(WHAT TO DO)
Keep every word of the listing and drop the images when you write it out.
[Start of section]
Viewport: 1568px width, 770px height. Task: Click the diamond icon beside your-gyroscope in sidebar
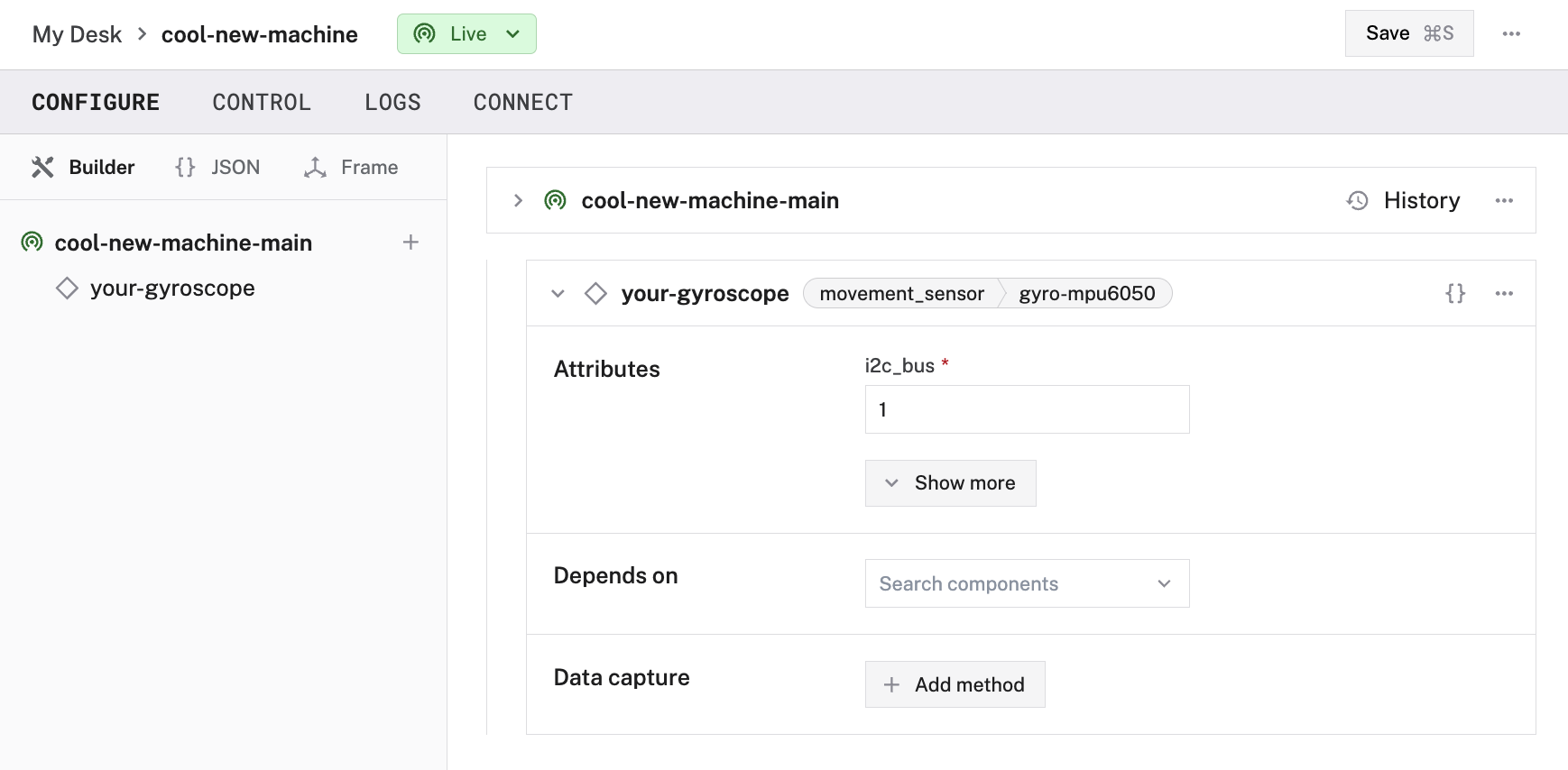tap(67, 289)
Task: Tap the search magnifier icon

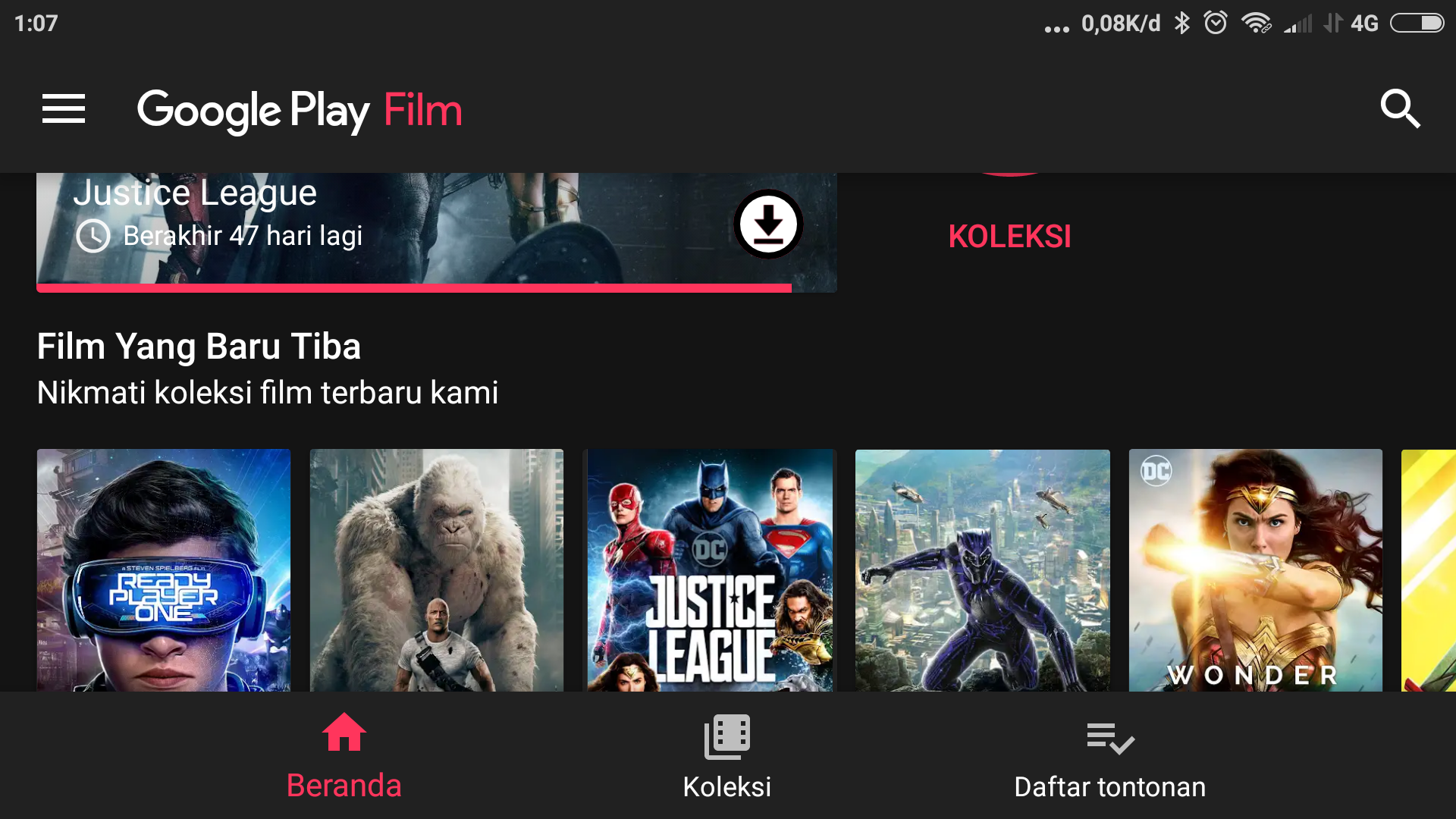Action: click(x=1400, y=109)
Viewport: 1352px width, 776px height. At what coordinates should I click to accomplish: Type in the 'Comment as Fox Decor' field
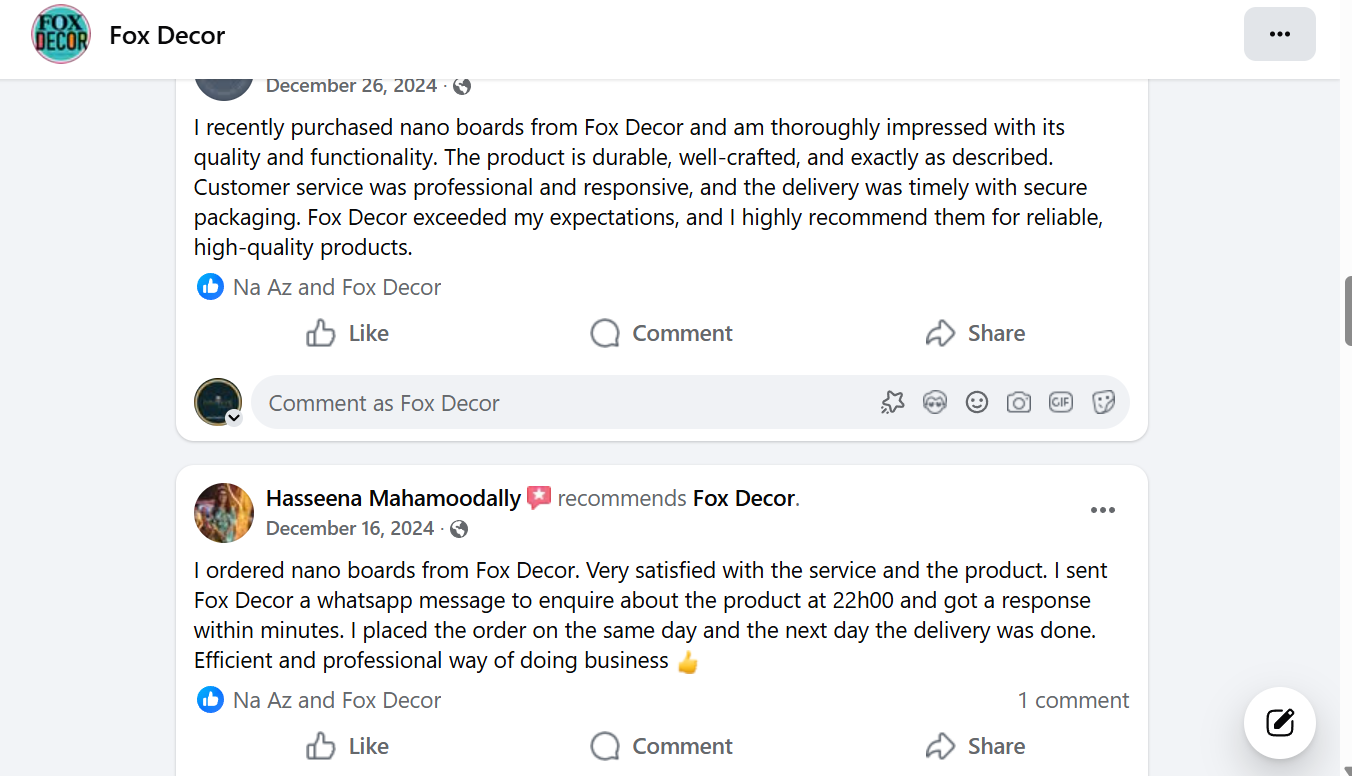coord(560,403)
[End of section]
(SOLUTION TO THE EXERCISE)
Viewport: 1568px width, 770px height. Task: Click the diamond icon beside your-gyroscope in sidebar
tap(67, 289)
Task: Tap the search magnifier icon

Action: click(x=1400, y=109)
Viewport: 1352px width, 776px height. At what coordinates should I click to accomplish: Type in the 'Comment as Fox Decor' field
coord(560,403)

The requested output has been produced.